Data shown:
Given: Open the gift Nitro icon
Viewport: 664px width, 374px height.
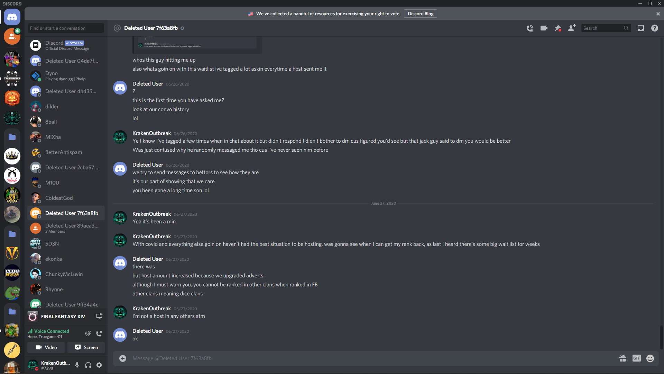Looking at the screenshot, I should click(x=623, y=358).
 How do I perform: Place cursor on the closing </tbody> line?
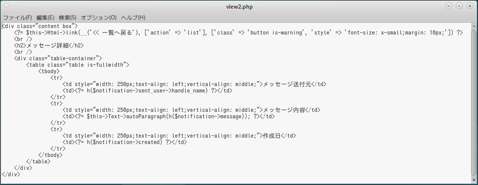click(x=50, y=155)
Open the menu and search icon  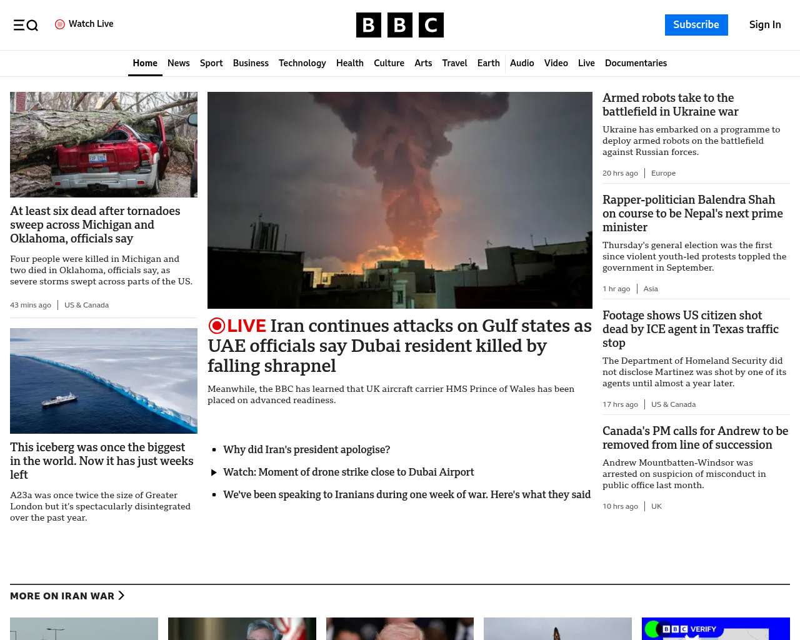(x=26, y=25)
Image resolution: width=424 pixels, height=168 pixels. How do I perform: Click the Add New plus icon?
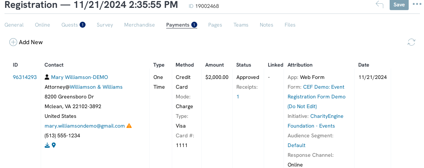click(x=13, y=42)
---
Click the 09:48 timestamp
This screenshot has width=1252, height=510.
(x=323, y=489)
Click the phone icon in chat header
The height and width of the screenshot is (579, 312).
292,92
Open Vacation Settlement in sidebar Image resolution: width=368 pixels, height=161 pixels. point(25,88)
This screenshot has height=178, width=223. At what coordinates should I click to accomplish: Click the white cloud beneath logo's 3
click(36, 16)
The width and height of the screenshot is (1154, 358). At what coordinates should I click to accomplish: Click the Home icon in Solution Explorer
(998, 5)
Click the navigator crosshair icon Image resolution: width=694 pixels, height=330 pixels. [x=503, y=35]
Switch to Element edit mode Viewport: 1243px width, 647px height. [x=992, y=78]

Work item: Restate word for word the lines in the material above from the one with "The width and" to the one with "Switch to Element"; both of those lines count, and nothing else does.

Output of the exercise:
The width and height of the screenshot is (1154, 358). At what coordinates should I click to accomplish: Click the Home icon in Solution Explorer
(998, 5)
Click the navigator crosshair icon Image resolution: width=694 pixels, height=330 pixels. [x=503, y=35]
Switch to Element edit mode Viewport: 1243px width, 647px height. [x=992, y=78]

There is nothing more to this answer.